編者注:本文の末尾に、本草書云々とありますので、いくつかの本草書を当たりましたが、「囲魚」も「円魚}の項も、見当たりませんでした。
さて、この話は、異類婚の類である。
異類婚には、人と狐(安倍睛明など)、人と熊、人とネズミ(ねずみ男など?)など、様々な型があります。
また、神武天皇の父であるウガヤフキアエズの尊は、ヒコホホデミの尊を父とし、ワニ(鮫)の化身である豊玉姫を母としています。

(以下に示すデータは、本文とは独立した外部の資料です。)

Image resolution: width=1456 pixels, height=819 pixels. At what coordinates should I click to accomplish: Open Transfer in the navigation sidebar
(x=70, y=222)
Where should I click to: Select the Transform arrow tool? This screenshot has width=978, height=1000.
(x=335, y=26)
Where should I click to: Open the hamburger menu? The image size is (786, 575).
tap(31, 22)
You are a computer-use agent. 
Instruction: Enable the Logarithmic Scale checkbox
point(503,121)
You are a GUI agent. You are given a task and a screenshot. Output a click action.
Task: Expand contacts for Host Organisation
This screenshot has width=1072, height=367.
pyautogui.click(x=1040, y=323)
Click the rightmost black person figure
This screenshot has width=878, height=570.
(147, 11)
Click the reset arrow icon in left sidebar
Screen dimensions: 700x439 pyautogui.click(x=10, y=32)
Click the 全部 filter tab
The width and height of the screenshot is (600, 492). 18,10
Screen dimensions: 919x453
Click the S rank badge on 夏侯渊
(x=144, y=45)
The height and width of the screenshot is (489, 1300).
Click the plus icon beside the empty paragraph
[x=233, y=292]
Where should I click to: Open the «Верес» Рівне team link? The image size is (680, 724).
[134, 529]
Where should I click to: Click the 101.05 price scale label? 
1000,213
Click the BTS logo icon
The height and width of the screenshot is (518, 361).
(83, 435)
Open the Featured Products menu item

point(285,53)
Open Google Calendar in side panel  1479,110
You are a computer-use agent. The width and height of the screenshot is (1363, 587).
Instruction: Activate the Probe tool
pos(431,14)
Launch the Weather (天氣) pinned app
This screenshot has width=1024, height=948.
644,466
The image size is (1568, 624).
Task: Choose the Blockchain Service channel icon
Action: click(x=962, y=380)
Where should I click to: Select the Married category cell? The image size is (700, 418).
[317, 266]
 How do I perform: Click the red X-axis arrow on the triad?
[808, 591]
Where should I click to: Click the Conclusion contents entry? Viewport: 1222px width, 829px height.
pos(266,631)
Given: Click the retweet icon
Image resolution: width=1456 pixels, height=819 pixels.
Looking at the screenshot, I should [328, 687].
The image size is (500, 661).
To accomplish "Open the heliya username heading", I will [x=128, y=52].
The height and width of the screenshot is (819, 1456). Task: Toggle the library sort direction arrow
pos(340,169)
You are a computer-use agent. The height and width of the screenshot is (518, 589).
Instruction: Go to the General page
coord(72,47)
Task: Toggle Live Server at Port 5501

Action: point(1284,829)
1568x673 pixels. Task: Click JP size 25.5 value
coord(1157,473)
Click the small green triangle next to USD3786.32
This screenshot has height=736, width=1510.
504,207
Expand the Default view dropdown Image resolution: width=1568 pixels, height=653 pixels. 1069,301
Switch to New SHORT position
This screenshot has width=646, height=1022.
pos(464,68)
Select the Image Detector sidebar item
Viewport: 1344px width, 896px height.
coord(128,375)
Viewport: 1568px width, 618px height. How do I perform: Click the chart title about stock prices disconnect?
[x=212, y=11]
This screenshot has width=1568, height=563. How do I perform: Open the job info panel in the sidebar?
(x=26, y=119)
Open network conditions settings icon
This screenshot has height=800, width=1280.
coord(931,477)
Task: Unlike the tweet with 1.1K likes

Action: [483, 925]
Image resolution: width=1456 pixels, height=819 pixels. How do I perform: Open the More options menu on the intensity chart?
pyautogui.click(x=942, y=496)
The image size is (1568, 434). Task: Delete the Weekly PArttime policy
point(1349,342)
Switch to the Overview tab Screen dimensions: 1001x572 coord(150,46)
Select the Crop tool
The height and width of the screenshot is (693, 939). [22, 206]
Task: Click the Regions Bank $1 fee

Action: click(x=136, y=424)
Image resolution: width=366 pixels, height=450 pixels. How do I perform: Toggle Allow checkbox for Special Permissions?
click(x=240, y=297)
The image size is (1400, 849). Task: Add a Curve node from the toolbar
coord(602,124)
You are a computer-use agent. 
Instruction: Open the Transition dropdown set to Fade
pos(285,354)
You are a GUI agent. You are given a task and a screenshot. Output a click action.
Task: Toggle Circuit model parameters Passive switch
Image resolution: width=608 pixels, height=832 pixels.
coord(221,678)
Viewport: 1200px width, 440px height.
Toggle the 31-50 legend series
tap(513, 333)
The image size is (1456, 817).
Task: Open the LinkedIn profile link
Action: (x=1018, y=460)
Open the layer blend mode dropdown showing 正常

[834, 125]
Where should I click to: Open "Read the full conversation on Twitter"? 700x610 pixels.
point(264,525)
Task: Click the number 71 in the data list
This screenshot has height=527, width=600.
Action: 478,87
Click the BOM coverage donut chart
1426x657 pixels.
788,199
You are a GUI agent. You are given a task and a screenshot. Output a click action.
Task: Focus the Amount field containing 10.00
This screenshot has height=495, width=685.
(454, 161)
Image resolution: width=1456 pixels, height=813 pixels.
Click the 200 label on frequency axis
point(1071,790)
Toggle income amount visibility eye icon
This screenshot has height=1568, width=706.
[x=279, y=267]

すなわち、神武天皇は、1/4がワニ(鮫)の子孫という事になる。
このように、人(神)と動物との異類婚は、神話、説話などにしばしば見られます。
このエイとの異類婚に似た話が、宮古島(沖縄の南)にあります。
古い話で、宮古島の神話時代の話ですが、これと、浦島太郎の話を組み合わせた内容です。

昔、宮古島に真々佐利(ままさり)という漁師がいた。
ある日、漁でエイをつり上げた。
すると、たちまち美しい女になったので、真々佐利(ままさり)は彼女と交わって、別れた。
数ヶ月して、二三歳の童子(真々佐利とエイの子供)が三人あらわれて、その母の海中の国に誘った。
海中には、竜宮があり、そこで、先だってのエイであった姫に迎えられ、歓待された。
真々佐利(ままさり)は三日三晩を竜宮で過ごし、瑠璃の壷を貰って帰って来た。
すると、もうすでに、三年三月が過ぎていた。
その壷からは、不老不死の酒が、わき出てきて、無病息災となり、生活も豊かになった。
その事を、島人達が、聞きつけて、続々と壷を見に来た。
すると、真々佐利(ままさり)は、その事を嫌がって、
「同じお酒がわき出るばかりなので、もう飲み飽きてしまった。」と言った。
そう、言い終わらないうちに、壷は白鳥に化して、大空に高く飛んで行ってしまった。
「宮古島郷土誌(沖縄県都教育部会著、昭和12年10月30日)」より。